YOUR INSTRUCTIONS:
Keep to one stretch of the data below, the lines from the one with "KPU Pelalawan Distribusikan Logistik Pemilu 2024 (81, 2158)" up to and including the one with "Интересно (106, 2487)", and return that stretch exactly.

━━━ SOURCE DATA

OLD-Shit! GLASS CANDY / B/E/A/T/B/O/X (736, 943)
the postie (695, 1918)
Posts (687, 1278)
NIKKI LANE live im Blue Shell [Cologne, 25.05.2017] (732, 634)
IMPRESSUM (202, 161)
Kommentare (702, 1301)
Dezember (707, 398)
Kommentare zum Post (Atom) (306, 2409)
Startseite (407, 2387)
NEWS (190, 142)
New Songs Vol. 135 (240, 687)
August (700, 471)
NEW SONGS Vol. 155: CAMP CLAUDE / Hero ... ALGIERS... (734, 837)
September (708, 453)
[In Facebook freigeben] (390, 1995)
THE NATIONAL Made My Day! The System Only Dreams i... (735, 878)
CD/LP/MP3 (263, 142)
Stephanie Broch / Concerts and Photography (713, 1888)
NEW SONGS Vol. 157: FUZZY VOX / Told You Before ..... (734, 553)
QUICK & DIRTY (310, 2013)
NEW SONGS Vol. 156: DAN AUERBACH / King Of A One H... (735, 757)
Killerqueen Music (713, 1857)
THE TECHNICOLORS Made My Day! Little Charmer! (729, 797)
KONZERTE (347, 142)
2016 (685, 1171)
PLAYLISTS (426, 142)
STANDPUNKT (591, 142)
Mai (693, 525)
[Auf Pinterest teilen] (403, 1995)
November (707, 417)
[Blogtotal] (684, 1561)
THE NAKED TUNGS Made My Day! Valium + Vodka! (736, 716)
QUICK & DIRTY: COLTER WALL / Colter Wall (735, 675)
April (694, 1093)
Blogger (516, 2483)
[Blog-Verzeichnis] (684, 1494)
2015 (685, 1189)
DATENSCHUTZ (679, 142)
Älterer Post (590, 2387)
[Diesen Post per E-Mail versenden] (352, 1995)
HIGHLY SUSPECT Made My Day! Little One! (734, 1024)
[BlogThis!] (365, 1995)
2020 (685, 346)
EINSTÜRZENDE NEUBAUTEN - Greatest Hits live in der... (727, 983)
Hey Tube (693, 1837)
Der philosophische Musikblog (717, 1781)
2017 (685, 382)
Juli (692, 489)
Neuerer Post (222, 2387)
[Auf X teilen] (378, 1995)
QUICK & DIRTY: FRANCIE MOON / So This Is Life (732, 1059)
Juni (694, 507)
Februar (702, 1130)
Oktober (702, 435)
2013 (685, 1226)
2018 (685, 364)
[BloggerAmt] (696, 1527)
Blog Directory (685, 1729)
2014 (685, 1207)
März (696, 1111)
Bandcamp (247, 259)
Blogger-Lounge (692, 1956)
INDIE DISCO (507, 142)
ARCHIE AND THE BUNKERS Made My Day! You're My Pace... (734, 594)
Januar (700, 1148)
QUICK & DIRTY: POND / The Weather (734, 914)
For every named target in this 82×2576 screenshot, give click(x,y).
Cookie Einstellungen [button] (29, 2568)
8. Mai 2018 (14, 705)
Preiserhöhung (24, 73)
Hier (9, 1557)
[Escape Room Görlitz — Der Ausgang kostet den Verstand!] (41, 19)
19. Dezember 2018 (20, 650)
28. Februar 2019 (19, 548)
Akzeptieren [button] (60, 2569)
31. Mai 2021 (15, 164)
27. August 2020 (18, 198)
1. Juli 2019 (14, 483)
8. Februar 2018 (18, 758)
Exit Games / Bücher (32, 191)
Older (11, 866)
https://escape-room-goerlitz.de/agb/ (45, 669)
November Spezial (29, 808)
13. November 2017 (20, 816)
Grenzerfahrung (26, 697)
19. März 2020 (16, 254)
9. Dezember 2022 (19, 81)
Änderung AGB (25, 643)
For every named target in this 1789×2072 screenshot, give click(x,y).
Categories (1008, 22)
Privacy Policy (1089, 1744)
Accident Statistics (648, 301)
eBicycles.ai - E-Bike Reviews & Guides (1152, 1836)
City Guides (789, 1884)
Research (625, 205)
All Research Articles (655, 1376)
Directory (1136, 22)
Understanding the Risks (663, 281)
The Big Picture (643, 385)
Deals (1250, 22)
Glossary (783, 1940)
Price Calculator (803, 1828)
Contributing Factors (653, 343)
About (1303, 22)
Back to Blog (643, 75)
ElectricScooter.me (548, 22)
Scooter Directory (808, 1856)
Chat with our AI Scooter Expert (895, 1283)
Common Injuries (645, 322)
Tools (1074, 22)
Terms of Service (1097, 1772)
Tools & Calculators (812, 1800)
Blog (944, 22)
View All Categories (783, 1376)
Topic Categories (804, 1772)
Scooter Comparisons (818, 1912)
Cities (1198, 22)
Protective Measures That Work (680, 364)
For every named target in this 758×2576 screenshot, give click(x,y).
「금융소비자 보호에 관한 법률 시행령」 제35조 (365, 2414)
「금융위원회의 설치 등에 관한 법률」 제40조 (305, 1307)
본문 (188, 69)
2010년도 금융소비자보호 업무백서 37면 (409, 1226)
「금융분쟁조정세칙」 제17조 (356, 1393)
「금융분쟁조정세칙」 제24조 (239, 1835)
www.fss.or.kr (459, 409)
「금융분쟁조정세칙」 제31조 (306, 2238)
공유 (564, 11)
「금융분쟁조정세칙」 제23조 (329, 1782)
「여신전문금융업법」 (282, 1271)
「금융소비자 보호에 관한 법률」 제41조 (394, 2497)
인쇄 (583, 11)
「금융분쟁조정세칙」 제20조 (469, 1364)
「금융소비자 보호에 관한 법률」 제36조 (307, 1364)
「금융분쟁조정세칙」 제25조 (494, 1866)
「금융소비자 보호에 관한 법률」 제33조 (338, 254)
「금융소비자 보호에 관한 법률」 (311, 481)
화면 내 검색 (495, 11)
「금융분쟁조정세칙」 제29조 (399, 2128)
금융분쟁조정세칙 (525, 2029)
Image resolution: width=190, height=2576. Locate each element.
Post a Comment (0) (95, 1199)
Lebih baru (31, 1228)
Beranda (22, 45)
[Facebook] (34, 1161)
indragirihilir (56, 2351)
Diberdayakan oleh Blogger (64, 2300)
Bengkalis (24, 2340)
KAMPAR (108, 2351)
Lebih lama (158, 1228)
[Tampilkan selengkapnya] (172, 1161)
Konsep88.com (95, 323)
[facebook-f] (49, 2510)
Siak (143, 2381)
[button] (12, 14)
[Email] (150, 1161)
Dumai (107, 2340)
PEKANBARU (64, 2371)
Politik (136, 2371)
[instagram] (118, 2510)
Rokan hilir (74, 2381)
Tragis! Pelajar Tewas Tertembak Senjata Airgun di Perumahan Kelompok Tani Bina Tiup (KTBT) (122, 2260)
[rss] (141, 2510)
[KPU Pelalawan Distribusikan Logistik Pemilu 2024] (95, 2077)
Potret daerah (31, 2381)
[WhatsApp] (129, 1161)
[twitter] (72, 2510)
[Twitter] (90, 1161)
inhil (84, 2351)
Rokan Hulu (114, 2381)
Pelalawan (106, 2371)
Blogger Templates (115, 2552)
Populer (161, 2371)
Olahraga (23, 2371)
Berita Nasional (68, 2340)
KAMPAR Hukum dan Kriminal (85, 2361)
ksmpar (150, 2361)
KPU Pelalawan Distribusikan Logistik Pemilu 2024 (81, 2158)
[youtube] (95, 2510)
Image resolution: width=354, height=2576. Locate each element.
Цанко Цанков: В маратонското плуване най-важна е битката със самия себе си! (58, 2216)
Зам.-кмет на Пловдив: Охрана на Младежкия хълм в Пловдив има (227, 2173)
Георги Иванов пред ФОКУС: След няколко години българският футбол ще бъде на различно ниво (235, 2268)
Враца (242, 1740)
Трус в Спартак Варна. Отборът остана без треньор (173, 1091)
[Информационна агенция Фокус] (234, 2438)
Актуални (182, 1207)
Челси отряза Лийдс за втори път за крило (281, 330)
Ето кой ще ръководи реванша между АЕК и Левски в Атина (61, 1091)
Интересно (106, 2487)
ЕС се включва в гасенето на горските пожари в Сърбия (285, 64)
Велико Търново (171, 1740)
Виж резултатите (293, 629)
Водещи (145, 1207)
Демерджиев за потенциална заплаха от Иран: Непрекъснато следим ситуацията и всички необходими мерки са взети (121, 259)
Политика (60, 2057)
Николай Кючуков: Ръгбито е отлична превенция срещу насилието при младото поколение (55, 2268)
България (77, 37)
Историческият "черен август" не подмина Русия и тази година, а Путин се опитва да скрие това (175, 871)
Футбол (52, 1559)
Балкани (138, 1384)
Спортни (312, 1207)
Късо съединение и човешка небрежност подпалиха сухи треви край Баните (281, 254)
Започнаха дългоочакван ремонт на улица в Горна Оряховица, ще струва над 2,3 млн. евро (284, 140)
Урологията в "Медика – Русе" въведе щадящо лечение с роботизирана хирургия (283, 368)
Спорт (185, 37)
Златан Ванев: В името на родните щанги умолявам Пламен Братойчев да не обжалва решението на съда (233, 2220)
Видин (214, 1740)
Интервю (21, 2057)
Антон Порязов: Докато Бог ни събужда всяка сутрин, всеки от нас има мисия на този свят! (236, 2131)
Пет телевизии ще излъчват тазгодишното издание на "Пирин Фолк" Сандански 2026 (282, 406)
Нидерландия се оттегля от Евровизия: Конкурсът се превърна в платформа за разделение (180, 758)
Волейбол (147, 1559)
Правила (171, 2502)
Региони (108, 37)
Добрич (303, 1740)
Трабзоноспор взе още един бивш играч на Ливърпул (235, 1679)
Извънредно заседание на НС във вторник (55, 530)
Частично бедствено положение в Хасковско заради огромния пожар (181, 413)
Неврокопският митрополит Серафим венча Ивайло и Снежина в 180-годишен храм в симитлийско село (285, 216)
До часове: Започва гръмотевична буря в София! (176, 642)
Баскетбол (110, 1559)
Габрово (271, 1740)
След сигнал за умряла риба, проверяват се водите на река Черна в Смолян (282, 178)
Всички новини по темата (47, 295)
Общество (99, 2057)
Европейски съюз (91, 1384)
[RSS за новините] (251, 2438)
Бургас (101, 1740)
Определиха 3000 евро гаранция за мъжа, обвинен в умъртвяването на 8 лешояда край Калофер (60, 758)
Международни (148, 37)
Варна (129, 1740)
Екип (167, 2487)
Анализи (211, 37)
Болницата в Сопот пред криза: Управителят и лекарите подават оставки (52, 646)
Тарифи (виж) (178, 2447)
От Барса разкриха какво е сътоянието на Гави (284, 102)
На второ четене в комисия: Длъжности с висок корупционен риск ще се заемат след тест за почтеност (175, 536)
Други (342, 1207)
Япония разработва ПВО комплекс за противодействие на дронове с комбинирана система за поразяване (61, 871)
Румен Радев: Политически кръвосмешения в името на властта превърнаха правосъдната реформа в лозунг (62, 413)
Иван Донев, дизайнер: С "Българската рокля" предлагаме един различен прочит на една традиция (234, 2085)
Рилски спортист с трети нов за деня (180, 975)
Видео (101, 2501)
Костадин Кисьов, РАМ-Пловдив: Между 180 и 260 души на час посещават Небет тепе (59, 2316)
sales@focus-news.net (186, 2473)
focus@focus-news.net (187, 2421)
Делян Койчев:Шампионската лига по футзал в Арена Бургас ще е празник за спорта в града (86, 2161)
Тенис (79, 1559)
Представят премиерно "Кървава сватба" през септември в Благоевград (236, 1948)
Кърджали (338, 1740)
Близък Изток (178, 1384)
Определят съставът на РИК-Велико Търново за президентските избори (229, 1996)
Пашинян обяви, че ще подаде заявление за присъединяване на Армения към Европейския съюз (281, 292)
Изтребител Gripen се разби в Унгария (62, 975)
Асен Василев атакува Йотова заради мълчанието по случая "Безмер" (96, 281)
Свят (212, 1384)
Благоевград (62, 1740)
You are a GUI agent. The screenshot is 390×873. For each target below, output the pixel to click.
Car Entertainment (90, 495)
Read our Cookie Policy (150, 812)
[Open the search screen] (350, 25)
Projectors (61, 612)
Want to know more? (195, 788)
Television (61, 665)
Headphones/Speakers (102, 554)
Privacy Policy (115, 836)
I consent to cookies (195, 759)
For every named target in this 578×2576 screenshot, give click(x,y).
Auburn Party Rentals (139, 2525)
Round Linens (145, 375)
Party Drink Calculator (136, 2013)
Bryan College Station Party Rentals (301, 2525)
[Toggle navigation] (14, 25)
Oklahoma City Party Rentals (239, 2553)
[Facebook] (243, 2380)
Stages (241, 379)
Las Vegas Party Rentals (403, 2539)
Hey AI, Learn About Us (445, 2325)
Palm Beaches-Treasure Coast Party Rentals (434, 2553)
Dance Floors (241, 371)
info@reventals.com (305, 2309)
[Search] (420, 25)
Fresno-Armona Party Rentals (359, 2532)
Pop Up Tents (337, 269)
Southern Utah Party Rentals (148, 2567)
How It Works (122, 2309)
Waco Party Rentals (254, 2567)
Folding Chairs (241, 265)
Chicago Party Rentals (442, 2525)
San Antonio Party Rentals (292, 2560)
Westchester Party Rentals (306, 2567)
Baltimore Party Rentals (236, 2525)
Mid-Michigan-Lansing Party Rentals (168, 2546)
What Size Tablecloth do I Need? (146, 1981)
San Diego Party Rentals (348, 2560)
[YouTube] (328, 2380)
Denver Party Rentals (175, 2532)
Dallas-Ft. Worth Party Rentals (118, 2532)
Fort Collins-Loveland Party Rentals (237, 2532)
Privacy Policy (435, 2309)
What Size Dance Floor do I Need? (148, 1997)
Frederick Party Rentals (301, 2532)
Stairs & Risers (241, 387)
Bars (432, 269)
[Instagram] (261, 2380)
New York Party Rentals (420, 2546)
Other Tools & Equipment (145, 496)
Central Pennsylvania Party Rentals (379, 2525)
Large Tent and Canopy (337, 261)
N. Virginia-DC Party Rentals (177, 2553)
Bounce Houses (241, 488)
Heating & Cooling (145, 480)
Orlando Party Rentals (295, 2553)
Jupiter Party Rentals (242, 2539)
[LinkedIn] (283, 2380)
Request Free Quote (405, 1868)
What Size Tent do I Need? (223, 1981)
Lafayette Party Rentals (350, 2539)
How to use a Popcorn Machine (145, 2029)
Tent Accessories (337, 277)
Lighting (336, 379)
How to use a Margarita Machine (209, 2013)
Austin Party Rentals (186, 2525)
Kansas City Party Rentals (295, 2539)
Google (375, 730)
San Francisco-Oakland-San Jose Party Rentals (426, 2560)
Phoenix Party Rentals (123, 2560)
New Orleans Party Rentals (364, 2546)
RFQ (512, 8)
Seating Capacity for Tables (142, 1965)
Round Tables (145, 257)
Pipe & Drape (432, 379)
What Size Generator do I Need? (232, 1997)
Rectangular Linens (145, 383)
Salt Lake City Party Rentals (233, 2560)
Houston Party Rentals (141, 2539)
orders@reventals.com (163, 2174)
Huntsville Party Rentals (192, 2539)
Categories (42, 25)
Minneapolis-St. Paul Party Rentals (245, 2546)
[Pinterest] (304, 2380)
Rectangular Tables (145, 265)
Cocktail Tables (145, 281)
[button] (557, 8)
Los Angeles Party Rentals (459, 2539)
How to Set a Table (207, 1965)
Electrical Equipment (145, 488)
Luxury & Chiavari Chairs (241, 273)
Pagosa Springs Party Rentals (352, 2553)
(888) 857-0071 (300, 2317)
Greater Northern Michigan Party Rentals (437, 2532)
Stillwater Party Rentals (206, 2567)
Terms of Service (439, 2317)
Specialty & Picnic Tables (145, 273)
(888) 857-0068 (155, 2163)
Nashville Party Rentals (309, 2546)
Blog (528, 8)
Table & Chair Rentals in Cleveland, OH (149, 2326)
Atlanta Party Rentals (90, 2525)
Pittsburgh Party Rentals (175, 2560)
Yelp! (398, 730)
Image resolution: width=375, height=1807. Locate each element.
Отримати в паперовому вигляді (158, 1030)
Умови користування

━━━━━━

ANSWER SPACE:
KPU Pelalawan Distribusikan Logistik Pemilu 2024 (81, 2158)
[youtube] (95, 2510)
Image resolution: width=354, height=2576. Locate each element.
Цанко Цанков: В маратонското плуване най-важна е битката със самия себе си! (58, 2216)
Зам.-кмет на Пловдив: Охрана на Младежкия хълм в Пловдив има (227, 2173)
Георги Иванов пред ФОКУС: След няколко години българският футбол ще бъде на различно ниво (235, 2268)
Враца (242, 1740)
Трус в Спартак Варна. Отборът остана без треньор (173, 1091)
[Информационна агенция Фокус] (234, 2438)
Актуални (182, 1207)
Челси отряза Лийдс за втори път за крило (281, 330)
Ето кой ще ръководи реванша между АЕК и Левски в Атина (61, 1091)
Интересно (106, 2487)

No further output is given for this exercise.